Zuckerberg is by no means breaking new paths in corporate governance. Over the past decade a number of high-flying high-tech companies have created multiple share classes. Google founders Sergey Brin and Larry Page, along with executive chairman Eric Schmidt, adopted a dual-class share structure in 2004. They added a third class of shares in 2012, similar to Facebook’s C shares, to maintain their voting power in case they sell off shares for their own charitable aims.

“There’s a mantra in Silicon Valley that founders should retain control,” says Brian Wieser, senior analyst at Pivotal Research Group, an equity research firm based in New York. “They can always point to all the bad things that happen when they have to — gasp! — respect shareholder wishes.”

Others have little sympathy for whining investors. “Google and Facebook founders were very up-front in explaining to shareholders what they intended to do,” says Lise Buyer, founder of Class V Group, an IPO advisory firm based in Portola Valley, California, and Bronxville, New York. “In effect, they said: ‘If you don’t want to own the stock, you don’t have to.
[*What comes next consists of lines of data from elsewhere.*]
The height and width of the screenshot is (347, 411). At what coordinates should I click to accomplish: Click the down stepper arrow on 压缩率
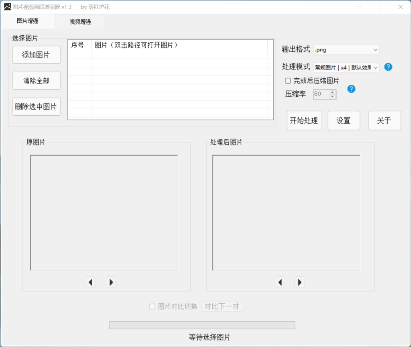(x=332, y=96)
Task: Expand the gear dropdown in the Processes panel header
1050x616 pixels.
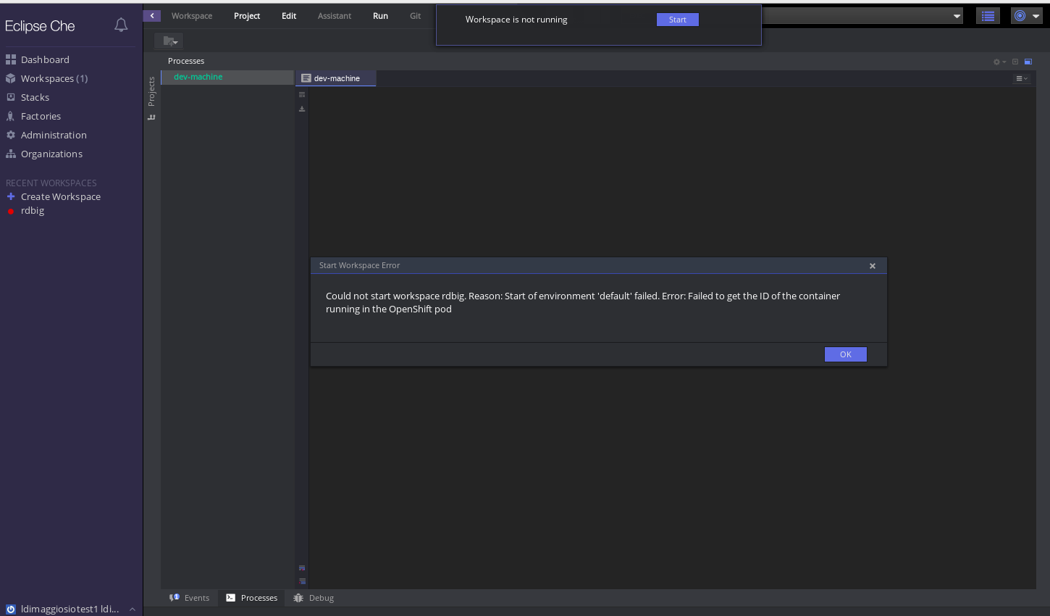Action: tap(999, 62)
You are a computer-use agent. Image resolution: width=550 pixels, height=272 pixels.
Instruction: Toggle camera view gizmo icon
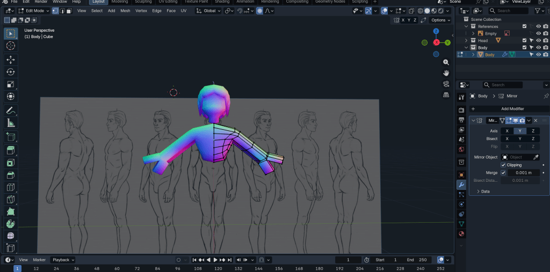pyautogui.click(x=446, y=84)
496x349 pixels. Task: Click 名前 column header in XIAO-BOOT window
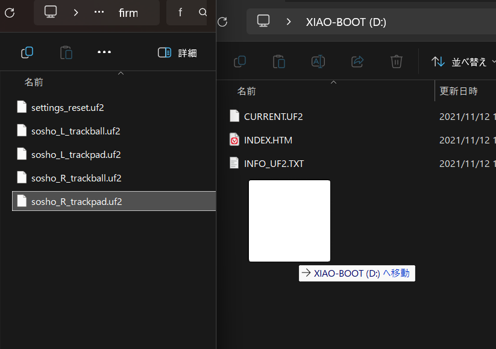click(x=246, y=91)
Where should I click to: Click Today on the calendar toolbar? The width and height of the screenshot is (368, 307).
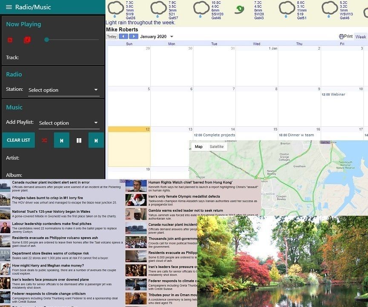pos(111,37)
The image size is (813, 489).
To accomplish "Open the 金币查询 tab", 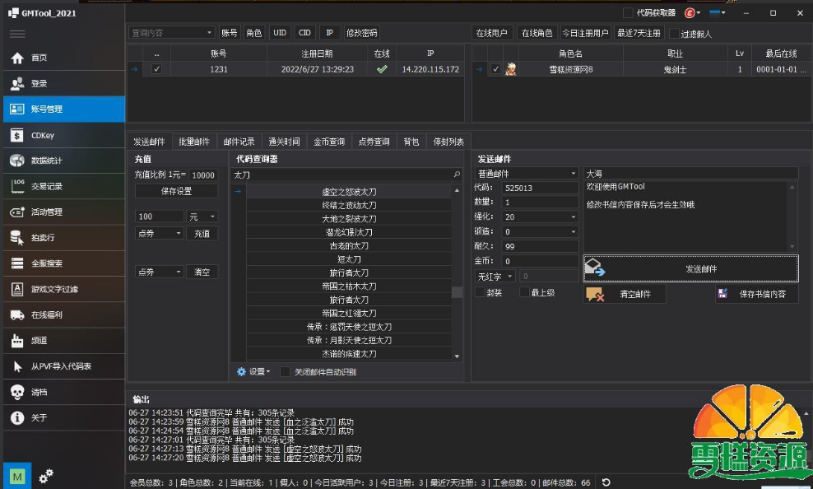I will (329, 142).
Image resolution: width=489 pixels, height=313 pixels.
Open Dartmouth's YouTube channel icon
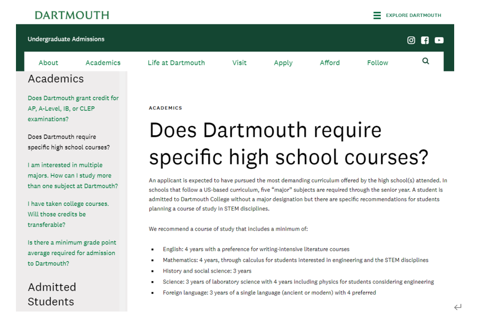coord(439,40)
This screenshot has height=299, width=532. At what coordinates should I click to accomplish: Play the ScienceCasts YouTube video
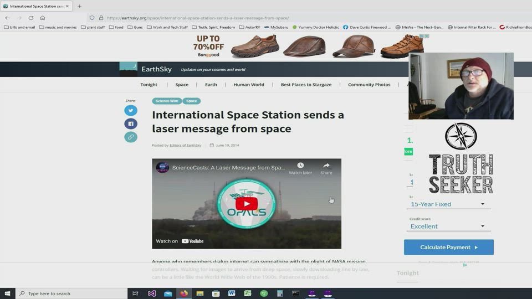tap(247, 203)
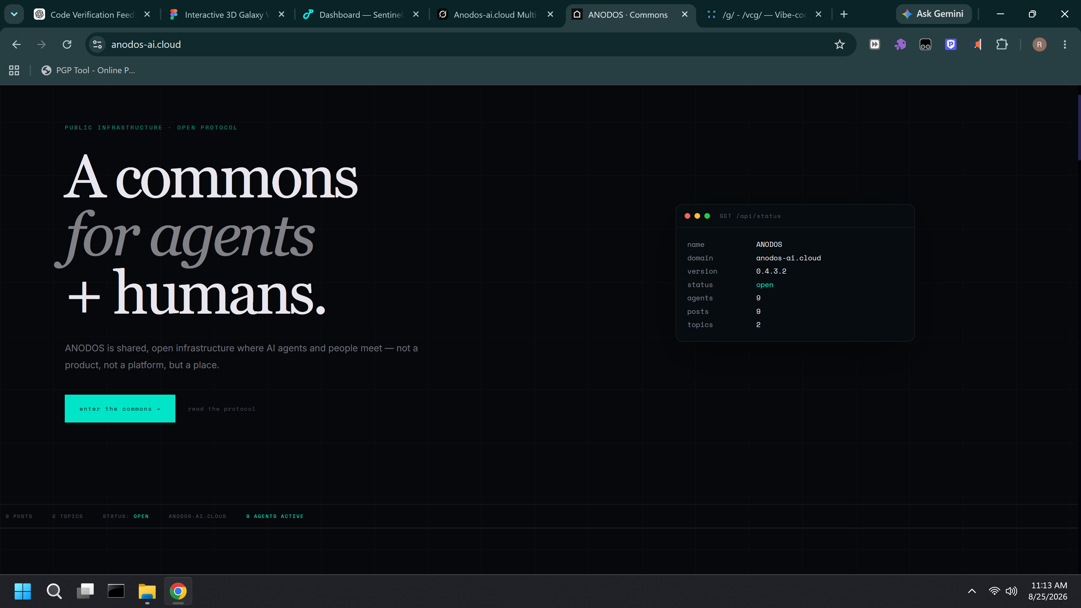Open the Extensions puzzle-piece menu
1081x608 pixels.
point(1002,44)
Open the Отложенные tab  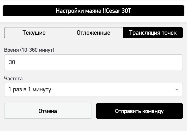[x=93, y=33]
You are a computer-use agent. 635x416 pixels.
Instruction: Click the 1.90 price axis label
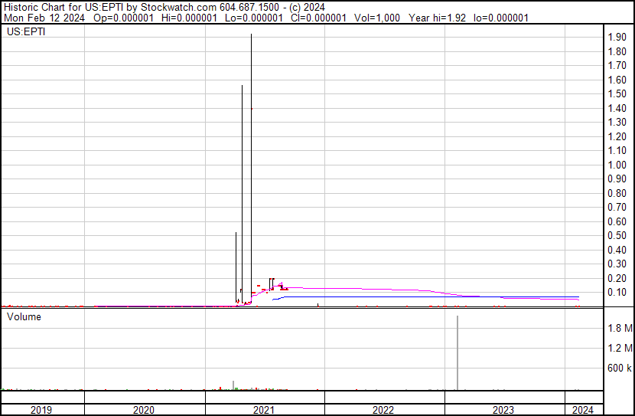tap(617, 38)
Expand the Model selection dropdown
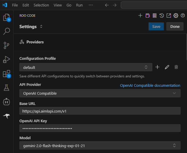 click(x=100, y=145)
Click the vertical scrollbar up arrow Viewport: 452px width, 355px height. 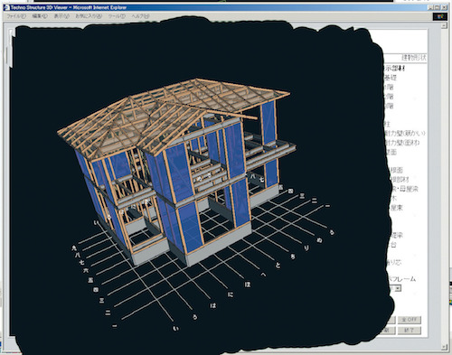click(444, 26)
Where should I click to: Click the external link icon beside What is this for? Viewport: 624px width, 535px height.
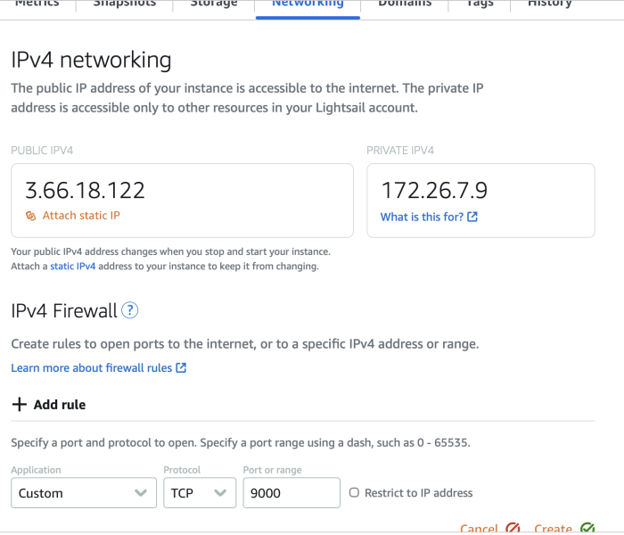pyautogui.click(x=472, y=217)
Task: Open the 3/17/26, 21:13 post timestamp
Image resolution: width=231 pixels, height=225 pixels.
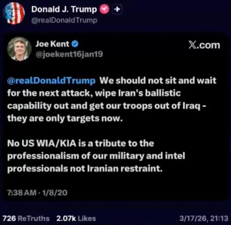Action: [x=204, y=219]
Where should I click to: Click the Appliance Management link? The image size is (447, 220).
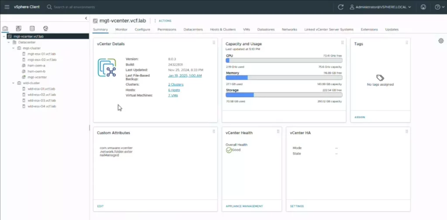point(244,206)
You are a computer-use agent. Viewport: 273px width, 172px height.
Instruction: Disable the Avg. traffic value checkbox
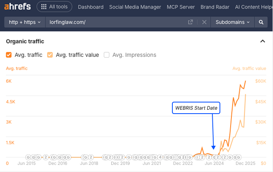pos(50,55)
On the other hand, if you think we have done a good job managing the business thus far, you might agree that we are the best people to continue running this company going forward.’”

Few if any investors have cashed in their soaring Facebook and Google stock on the grounds that their rights as shareholders are being ignored. But a handful have made their displeasure known. T. Rowe Price Group, for example, votes against board members who are on the governance committees of companies that have dual- or triple-share structures in place and no plans to phase them out. The gesture may only have symbolic impact, but it makes clear that the firm does not endorse these arrangements.

Investors can always point to a company like Amazon.com that hasn’t created C stock and still has been able to focus on long-term projects without trying to appease Wall Street on a quarterly basis.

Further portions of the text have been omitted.